Category Archives: Press

Talking climate change at CES in Las Vegas

My three months on Cooper Island every summer for the past 45 years is characterized by long periods (up to 6 weeks) of being alone and with little dependence on the technological gadgets and infrastructure that dominate the lives of those living on the grid in the early 21st Century. The isolation and simplicity of my field camp are welcome perks of my study of an Arctic bird.    

My experience this past week could not have been any more dissimilar to my field seasons as I attended the Consumer Electronics Show (CES) in Las Vegas.   As if Vegas itself wasn’t enough to cause a cultural whiplash, the CES is the nation’s biggest convention, with over 170 thousand attendees.  During an average summer on Cooper I might see 20 people over a 90-day period.

I was at CES because of a NY Times Magazine cover photo taken by Joe McNally in 2001 and his return visit to Cooper this past summer. Joe is a Nikon Ambassador and talked Nikon into backing his recent visit with a video crew to document his retaking of the 2001 shot of me standing just off the North Beach of Cooper Island. As part of Nikon’s series of presentations in Las Vegas, Joe and I were on a panel discussing his visits, my work, and climate change with Mike Corrado for 45 minutes before a screening of the video. That conversation including the video is now online with the video also available here.

The response from those attending the CES session was especially gratifying – both for the appreciation of my research and outreach efforts, and the clear concern expressed about the ongoing climate crisis.

I have been very fortunate in having my research on the Black Guillemots of Cooper Island attract the attention of those wanting to inform the public about global warming – from the Late Show with David Letterman, to the NY Times Magazine, to the UK’s Royal National Theatre. The experience in Las Vegas was certainly unique and I thank Joe and Nikon for helping me make sure – What happens on Cooper Island doesn’t stay on Cooper Island.

World Wildlife Fund features Cooper Island research in Arctic Magazine

The 2019 winter edition of the World Wildlife Fund’s Arctic magazine, The Circle, features findings from the Cooper Island Black Guillemot study. The entire issue is well worth reading with articles on how the warming Arctic is affecting indigenous people, birds and mammals, and tundra vegetation.

The WWF website has additional text and links not available in the PDF of the magazine with the Cooper Island coverage available here.

Crosscut Article on Our Work

Last April I went to Barrow for a few days to prepare for the upcoming field season and, more importantly, to visit with my colleagues and friends in Barrow without the rushed atmosphere of my visits when I am there heading out to the field or back to Seattle.  Without the support and friendship of those in the community of Barrow I never would have been able to conduct seabird research for forty years on a sand and gravel bar 25 miles east of the village.

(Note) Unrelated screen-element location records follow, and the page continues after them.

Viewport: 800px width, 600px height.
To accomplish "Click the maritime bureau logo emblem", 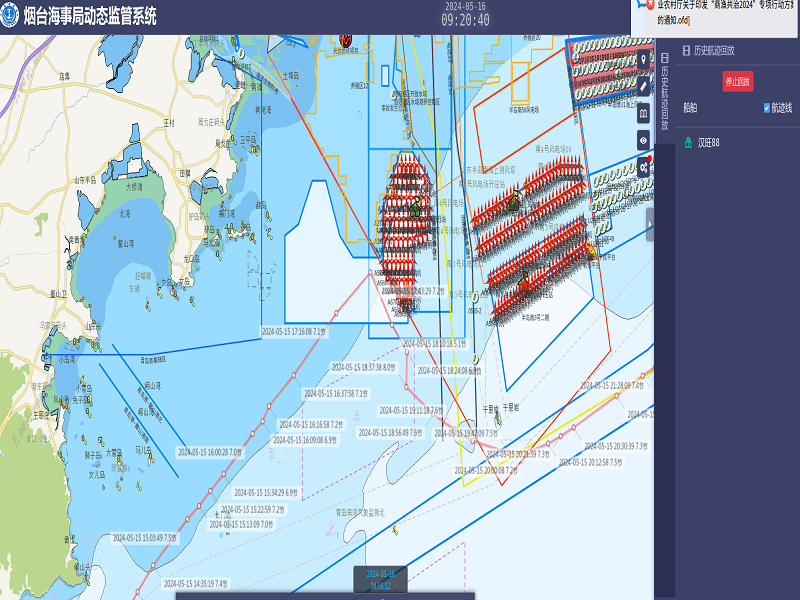I will click(x=11, y=18).
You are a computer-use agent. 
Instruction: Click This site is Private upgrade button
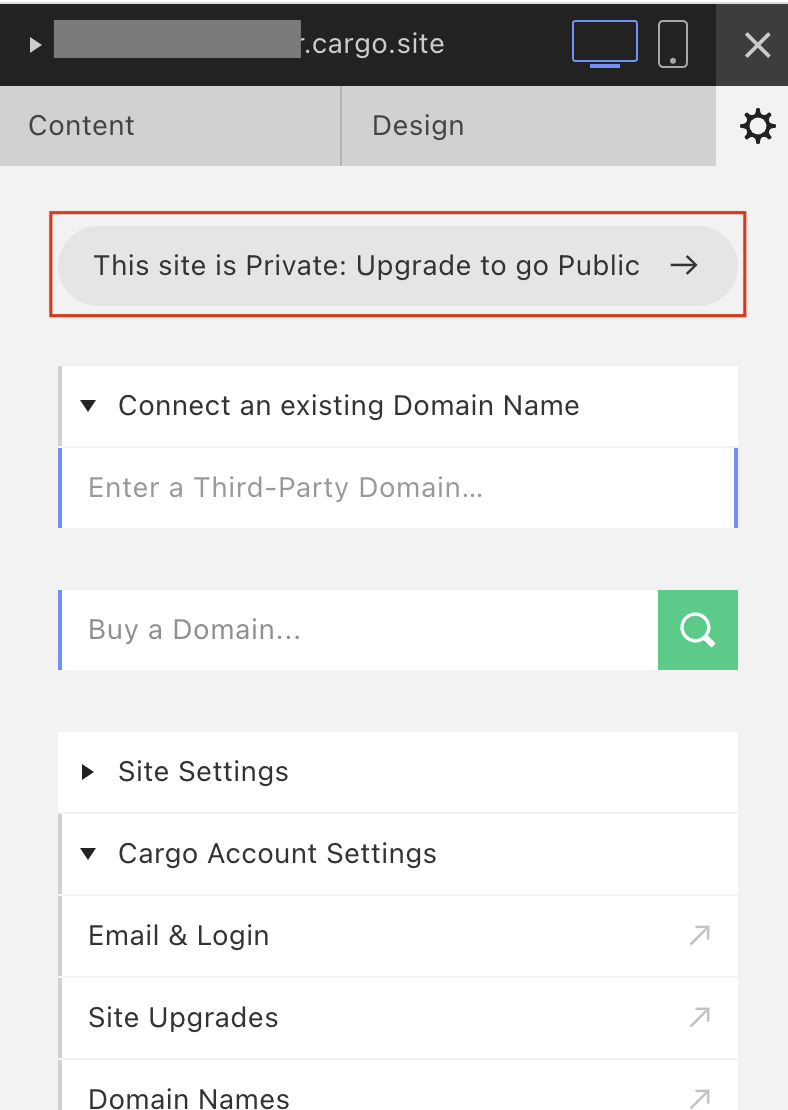(x=398, y=265)
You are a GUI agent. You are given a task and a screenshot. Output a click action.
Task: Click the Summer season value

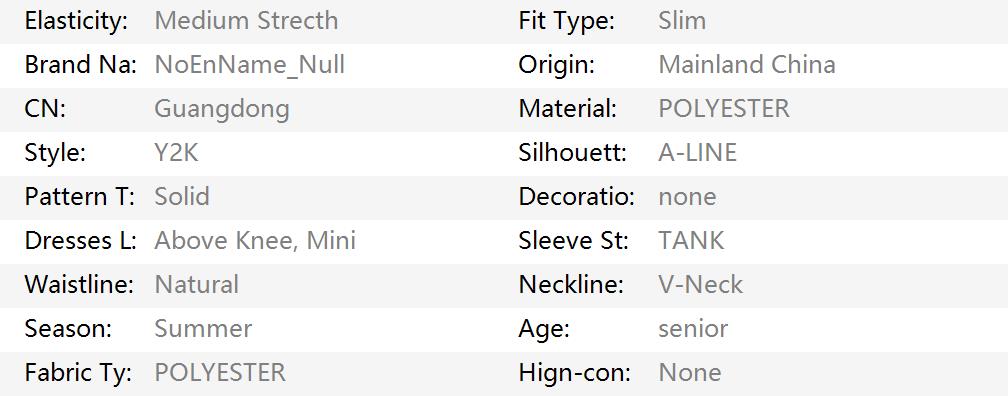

I was accompanied on my April trip by Eric Scigliano, a Seattle science writer, who is a frequent contributor to Crosscut, a Seattle-based online news magazine with “News of the Great Nearby”.  His story on our trip is linked here and at the image below.


Barrow, Alaska in mid April. Credit Eric Scigliano

 Eric’s piece is a good summary of the Cooper Island findings and includes (on page 2) a description of a unique observation I made on Cooper in 2014 which shows how climate change could be increasing romance and passion for some of the Black Guillemot pairs breeding on the  island.